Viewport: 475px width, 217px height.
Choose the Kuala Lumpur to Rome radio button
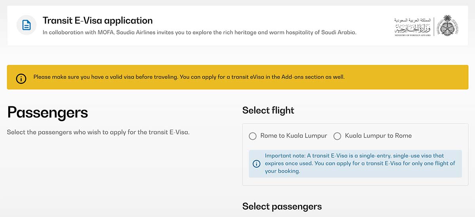pos(337,136)
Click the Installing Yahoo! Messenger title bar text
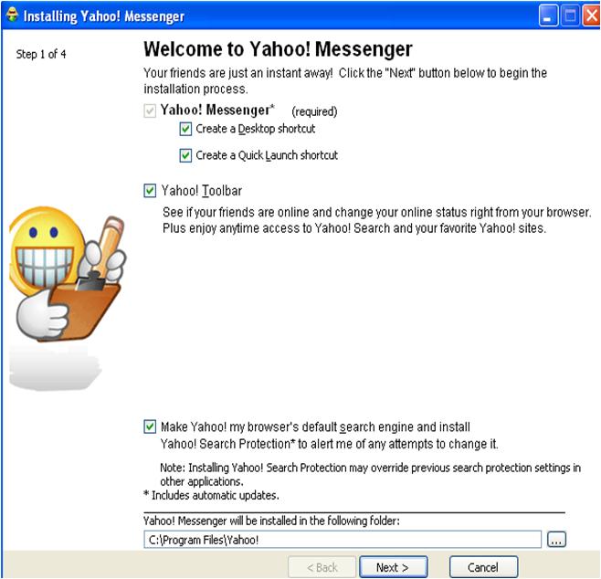Image resolution: width=601 pixels, height=579 pixels. (x=103, y=16)
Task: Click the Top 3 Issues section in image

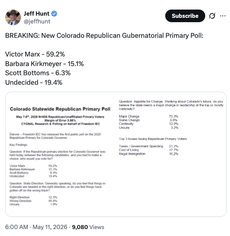Action: click(x=153, y=139)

□ □ □ □ □ □ □

What the task asks.
Copy every line of the data above word for word, omitting the pictures.

Solution to this problem.
Viewport: 475px width, 217px height.
Choose the Kuala Lumpur to Rome radio button
pos(337,136)
Click the Installing Yahoo! Messenger title bar text
Image resolution: width=601 pixels, height=579 pixels. (x=103, y=16)
Task: Click the Top 3 Issues section in image

Action: click(x=153, y=139)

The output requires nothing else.